Description of the task:
Output the records. Match them exactly.

****************

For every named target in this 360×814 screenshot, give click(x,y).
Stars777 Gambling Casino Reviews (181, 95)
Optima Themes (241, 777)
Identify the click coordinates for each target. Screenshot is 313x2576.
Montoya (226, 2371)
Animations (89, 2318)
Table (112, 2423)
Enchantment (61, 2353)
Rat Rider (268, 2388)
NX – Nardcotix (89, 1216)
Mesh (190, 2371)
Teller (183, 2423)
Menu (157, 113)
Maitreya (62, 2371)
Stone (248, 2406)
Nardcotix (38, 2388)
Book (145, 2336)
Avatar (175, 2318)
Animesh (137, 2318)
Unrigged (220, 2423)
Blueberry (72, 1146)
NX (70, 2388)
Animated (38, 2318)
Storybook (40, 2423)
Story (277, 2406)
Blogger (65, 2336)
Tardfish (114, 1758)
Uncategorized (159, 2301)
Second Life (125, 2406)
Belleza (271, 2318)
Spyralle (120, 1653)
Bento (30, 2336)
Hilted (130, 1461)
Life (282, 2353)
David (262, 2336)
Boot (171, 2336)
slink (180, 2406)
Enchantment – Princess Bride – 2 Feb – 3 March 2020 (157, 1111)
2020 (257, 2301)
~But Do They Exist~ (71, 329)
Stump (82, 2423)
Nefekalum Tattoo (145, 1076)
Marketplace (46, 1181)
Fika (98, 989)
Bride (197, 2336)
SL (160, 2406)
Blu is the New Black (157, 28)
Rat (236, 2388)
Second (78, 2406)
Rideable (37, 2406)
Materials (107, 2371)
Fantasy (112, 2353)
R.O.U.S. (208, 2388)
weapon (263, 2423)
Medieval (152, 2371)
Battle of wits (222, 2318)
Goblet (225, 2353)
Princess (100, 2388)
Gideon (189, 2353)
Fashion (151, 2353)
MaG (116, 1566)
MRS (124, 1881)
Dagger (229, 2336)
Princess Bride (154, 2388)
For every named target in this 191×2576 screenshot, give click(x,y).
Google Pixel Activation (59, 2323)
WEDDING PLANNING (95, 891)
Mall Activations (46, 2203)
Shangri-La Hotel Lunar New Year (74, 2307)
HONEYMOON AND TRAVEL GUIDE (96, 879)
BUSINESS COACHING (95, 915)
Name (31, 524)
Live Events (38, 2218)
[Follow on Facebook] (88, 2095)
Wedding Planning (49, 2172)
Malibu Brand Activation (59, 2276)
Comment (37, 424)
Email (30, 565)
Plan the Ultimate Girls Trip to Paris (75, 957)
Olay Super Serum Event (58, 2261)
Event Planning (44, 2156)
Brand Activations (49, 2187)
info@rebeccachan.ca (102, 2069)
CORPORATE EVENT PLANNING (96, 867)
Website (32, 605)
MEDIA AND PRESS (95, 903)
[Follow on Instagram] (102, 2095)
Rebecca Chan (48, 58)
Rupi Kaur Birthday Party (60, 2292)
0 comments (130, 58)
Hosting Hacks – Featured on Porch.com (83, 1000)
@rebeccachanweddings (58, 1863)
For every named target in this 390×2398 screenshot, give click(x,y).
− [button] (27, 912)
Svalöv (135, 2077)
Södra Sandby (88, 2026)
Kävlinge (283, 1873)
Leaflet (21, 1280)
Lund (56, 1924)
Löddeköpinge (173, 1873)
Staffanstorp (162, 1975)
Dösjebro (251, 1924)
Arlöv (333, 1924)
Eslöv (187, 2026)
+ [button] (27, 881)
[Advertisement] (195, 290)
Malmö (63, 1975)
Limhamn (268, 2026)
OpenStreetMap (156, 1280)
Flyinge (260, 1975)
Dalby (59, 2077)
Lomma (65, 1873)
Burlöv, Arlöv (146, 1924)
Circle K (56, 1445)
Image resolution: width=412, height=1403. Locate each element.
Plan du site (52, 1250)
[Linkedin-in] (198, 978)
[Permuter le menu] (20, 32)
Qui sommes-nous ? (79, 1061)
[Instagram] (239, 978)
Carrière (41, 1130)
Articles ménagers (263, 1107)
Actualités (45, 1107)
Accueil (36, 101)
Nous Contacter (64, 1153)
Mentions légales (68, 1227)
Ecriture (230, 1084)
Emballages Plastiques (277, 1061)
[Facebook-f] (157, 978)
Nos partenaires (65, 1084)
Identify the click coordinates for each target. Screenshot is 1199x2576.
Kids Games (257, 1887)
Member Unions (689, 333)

****************

Task solution:
For every named target in this 360×814 screenshot, give click(x,y).
Stars777 Gambling Casino Reviews (181, 95)
Optima Themes (241, 777)
Identify the click coordinates for each target. Screenshot is 313x2576.
Montoya (226, 2371)
Animations (89, 2318)
Table (112, 2423)
Enchantment (61, 2353)
Rat Rider (268, 2388)
NX – Nardcotix (89, 1216)
Mesh (190, 2371)
Teller (183, 2423)
Menu (157, 113)
Maitreya (62, 2371)
Stone (248, 2406)
Nardcotix (38, 2388)
Book (145, 2336)
Avatar (175, 2318)
Animesh (137, 2318)
Unrigged (220, 2423)
Blueberry (72, 1146)
NX (70, 2388)
Animated (38, 2318)
Storybook (40, 2423)
Story (277, 2406)
Blogger (65, 2336)
Tardfish (114, 1758)
Uncategorized (159, 2301)
Second Life (125, 2406)
Belleza (271, 2318)
Spyralle (120, 1653)
Bento (30, 2336)
Hilted (130, 1461)
Life (282, 2353)
David (262, 2336)
Boot (171, 2336)
slink (180, 2406)
Enchantment – Princess Bride – 2 Feb – 3 March 2020 (157, 1111)
2020 (257, 2301)
~But Do They Exist~ (71, 329)
Stump (82, 2423)
Nefekalum Tattoo (145, 1076)
Marketplace (46, 1181)
Fika (98, 989)
Bride (197, 2336)
SL (160, 2406)
Blu is the New Black (157, 28)
Rat (236, 2388)
Second (78, 2406)
Rideable (37, 2406)
Materials (107, 2371)
Fantasy (112, 2353)
R.O.U.S. (208, 2388)
weapon (263, 2423)
Medieval (152, 2371)
Battle of wits (222, 2318)
Goblet (225, 2353)
Princess (100, 2388)
Gideon (189, 2353)
Fashion (151, 2353)
MaG (116, 1566)
MRS (124, 1881)
Dagger (229, 2336)
Princess Bride (154, 2388)
For every named target in this 191×2576 screenshot, give click(x,y).
Google Pixel Activation (59, 2323)
WEDDING PLANNING (95, 891)
Mall Activations (46, 2203)
Shangri-La Hotel Lunar New Year (74, 2307)
HONEYMOON AND TRAVEL GUIDE (96, 879)
BUSINESS COACHING (95, 915)
Name (31, 524)
Live Events (38, 2218)
[Follow on Facebook] (88, 2095)
Wedding Planning (49, 2172)
Malibu Brand Activation (59, 2276)
Comment (37, 424)
Email (30, 565)
Plan the Ultimate Girls Trip to Paris (75, 957)
Olay Super Serum Event (58, 2261)
Event Planning (44, 2156)
Brand Activations (49, 2187)
info@rebeccachan.ca (102, 2069)
CORPORATE EVENT PLANNING (96, 867)
Website (32, 605)
MEDIA AND PRESS (95, 903)
[Follow on Instagram] (102, 2095)
Rebecca Chan (48, 58)
Rupi Kaur Birthday Party (60, 2292)
0 comments (130, 58)
Hosting Hacks – Featured on Porch.com (83, 1000)
@rebeccachanweddings (58, 1863)
For every named target in this 390×2398 screenshot, give click(x,y).
− [button] (27, 912)
Svalöv (135, 2077)
Södra Sandby (88, 2026)
Kävlinge (283, 1873)
Leaflet (21, 1280)
Lund (56, 1924)
Löddeköpinge (173, 1873)
Staffanstorp (162, 1975)
Dösjebro (251, 1924)
Arlöv (333, 1924)
Eslöv (187, 2026)
+ [button] (27, 881)
[Advertisement] (195, 290)
Malmö (63, 1975)
Limhamn (268, 2026)
OpenStreetMap (156, 1280)
Flyinge (260, 1975)
Dalby (59, 2077)
Lomma (65, 1873)
Burlöv, Arlöv (146, 1924)
Circle K (56, 1445)
Image resolution: width=412, height=1403. Locate each element.
Plan du site (52, 1250)
[Linkedin-in] (198, 978)
[Permuter le menu] (20, 32)
Qui sommes-nous ? (79, 1061)
[Instagram] (239, 978)
Carrière (41, 1130)
Articles ménagers (263, 1107)
Actualités (45, 1107)
Accueil (36, 101)
Nous Contacter (64, 1153)
Mentions légales (68, 1227)
Ecriture (230, 1084)
Emballages Plastiques (277, 1061)
[Facebook-f] (157, 978)
Nos partenaires (65, 1084)
Identify the click coordinates for each target. Screenshot is 1199x2576.
Kids Games (257, 1887)
Member Unions (689, 333)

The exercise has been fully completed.